When the number of Black students reached a crisis point last year, UCLA students, alumni and other individuals in the Los Angeles community came together to find a solution. The steep dip in the numer of Black UCLA students has been widely attributed to the passage of Proposition 209, a voter-approved law prohibiting public institutions from considering race, ethnicity or gender in the admissions process.
“I’m very pleased that all of these students, who will be bringing with them the highest academic and leadership credentials, have chosen to come to UCLA,” says acting chancellor Norman Abrams.
Abrams also credits community leaders and UCLA alumni for creating legacy scholarships for incoming Black freshmen. The legacy scholarship fund is administered by the nonprofit California Community Foundation.
“These scholarships played a critical role in attracting to UCLA these future leaders in the tradition of Tom Bradley, Ralph J. Bunche and Jackie Robinson,” says Abrams.

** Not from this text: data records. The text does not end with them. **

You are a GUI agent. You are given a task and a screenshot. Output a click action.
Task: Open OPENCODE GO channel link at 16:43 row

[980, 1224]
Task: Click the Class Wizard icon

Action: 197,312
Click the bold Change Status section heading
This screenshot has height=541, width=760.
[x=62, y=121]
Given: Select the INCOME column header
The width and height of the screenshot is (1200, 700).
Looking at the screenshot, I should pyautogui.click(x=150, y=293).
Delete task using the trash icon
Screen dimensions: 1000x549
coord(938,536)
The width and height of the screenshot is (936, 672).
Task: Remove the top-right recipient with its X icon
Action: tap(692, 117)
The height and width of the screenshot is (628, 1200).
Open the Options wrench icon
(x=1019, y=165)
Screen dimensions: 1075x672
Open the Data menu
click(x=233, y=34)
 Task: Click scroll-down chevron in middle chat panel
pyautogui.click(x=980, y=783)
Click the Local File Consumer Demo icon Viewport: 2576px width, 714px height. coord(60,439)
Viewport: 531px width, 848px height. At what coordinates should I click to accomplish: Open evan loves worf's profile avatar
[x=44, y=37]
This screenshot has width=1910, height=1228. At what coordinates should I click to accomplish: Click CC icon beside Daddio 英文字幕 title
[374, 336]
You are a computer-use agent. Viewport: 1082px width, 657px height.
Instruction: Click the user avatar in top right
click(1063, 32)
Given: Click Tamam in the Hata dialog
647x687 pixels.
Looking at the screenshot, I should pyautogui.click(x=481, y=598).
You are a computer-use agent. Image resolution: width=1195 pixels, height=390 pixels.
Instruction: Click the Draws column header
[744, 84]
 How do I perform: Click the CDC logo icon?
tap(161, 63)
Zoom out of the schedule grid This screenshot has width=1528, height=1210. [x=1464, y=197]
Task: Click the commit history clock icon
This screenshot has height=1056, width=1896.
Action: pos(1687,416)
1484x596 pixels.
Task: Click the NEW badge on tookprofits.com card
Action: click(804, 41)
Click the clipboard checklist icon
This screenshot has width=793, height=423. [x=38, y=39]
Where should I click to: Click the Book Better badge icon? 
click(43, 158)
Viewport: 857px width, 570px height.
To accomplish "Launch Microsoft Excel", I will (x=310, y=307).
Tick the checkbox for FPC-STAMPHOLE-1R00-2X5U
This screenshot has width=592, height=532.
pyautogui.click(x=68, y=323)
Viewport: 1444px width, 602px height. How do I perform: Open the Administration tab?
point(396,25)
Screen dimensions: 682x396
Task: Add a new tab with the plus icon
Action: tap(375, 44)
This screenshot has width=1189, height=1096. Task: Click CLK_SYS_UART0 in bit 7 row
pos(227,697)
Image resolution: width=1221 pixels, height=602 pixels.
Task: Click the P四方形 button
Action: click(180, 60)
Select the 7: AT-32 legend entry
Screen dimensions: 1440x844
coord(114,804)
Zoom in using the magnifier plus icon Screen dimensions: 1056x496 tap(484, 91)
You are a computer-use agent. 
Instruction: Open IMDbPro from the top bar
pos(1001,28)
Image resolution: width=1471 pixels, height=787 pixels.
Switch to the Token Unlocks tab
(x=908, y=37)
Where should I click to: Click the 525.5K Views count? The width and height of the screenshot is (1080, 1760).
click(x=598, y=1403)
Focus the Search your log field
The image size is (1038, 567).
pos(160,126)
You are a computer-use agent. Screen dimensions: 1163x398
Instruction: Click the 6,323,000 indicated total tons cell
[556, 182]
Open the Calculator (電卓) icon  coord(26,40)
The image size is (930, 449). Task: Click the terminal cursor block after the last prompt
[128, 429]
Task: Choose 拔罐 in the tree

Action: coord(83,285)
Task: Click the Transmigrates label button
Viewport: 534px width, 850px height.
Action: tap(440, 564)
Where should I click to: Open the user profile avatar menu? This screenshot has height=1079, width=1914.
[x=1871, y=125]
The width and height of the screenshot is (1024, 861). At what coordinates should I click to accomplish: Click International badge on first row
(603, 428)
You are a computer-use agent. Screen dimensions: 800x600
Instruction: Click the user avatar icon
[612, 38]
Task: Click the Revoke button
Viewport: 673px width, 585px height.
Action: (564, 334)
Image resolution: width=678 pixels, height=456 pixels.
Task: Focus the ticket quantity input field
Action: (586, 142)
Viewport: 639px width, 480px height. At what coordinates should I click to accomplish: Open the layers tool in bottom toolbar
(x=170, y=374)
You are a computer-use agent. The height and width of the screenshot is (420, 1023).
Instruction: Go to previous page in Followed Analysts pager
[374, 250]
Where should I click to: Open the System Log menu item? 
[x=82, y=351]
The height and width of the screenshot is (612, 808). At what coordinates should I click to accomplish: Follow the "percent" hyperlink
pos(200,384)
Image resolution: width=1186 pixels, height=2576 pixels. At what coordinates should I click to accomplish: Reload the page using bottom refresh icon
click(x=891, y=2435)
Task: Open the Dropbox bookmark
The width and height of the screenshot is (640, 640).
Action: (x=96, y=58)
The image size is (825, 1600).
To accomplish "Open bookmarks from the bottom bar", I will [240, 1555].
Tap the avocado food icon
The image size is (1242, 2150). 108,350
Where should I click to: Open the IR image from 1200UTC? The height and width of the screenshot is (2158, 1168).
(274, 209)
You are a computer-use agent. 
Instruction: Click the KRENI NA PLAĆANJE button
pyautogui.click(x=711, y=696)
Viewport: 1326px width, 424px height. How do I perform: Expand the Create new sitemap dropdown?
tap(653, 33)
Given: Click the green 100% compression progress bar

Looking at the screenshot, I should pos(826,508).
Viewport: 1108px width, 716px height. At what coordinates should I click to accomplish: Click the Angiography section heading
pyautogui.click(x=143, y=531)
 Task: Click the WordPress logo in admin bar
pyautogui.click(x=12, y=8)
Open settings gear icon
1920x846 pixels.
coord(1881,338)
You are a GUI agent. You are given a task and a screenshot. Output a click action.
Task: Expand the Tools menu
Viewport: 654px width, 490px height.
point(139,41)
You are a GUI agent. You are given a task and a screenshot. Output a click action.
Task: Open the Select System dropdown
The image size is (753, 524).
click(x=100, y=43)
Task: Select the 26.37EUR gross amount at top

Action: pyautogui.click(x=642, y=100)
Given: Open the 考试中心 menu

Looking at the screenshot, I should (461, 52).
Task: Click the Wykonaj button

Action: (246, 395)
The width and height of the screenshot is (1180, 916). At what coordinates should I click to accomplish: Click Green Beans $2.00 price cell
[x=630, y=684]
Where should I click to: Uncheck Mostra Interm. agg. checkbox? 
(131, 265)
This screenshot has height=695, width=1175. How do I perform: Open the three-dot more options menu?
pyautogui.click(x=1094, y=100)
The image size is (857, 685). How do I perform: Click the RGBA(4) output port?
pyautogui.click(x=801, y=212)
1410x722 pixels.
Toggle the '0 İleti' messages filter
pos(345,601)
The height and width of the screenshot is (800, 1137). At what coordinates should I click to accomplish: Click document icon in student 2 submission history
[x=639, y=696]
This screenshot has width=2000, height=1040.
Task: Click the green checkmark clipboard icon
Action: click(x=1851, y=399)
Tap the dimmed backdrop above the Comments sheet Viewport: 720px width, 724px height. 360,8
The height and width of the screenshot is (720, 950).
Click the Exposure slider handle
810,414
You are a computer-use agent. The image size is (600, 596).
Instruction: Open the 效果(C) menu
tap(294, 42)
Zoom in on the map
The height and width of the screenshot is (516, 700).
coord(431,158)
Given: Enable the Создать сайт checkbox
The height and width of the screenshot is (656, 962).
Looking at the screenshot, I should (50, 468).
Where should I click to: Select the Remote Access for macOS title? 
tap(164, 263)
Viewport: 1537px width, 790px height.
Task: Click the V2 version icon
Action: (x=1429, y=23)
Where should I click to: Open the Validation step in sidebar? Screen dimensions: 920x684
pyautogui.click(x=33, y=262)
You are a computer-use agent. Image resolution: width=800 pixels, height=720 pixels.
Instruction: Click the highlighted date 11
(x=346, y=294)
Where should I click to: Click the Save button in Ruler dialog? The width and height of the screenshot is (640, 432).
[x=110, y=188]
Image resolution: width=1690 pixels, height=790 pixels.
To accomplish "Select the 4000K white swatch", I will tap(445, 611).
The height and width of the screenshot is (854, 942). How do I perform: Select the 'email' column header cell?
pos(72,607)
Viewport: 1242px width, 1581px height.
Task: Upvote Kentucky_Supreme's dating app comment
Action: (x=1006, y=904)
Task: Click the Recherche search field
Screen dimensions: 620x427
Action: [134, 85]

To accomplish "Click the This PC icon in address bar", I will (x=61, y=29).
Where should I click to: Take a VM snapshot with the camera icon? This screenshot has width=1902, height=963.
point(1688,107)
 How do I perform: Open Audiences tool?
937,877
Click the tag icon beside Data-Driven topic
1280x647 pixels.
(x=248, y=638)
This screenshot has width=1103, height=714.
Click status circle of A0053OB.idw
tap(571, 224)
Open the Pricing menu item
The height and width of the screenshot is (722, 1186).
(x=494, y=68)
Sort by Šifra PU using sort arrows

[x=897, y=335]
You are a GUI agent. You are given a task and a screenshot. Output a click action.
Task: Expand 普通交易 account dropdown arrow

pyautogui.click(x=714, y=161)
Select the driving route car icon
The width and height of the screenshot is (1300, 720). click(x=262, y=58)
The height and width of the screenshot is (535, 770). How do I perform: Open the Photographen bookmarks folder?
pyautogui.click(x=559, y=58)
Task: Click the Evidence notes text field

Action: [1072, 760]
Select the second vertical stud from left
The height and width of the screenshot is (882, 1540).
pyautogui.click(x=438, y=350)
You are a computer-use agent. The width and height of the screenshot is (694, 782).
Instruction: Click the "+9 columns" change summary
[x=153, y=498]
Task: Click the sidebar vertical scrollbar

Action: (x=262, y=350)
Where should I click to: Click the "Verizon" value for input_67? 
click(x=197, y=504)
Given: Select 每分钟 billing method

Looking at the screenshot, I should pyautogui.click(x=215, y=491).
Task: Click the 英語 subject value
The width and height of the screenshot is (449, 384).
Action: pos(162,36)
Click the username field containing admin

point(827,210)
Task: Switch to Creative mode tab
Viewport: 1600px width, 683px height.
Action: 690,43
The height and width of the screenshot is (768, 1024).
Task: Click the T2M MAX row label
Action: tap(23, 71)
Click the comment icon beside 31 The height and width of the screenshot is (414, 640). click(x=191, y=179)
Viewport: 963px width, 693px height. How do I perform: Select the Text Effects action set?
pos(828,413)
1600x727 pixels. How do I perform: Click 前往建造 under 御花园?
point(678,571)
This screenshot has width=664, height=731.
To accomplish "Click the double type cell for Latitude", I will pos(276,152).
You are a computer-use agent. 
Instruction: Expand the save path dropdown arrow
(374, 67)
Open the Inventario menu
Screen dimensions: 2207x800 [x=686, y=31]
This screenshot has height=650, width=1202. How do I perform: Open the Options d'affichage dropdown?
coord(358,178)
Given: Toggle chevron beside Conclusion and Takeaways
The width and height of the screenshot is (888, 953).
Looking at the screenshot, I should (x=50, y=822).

Of the 11,924 students admitted to UCLA for fall 2007, 19.4 percent are either American Indian, Black or Hispanic, up almost 3 percent from a year ago. Asian Americans make up 41.2 percent of the freshman class, while Whites comprise 32.9 percent. Hispanics are the next largest segment of the freshman class, at 14.6 percent. American Indians, meanwhile, represent only 0.3 percent of the class. Five percent chose not to state their ethnicity or race, and 1.4 percent identified themselves as “other.”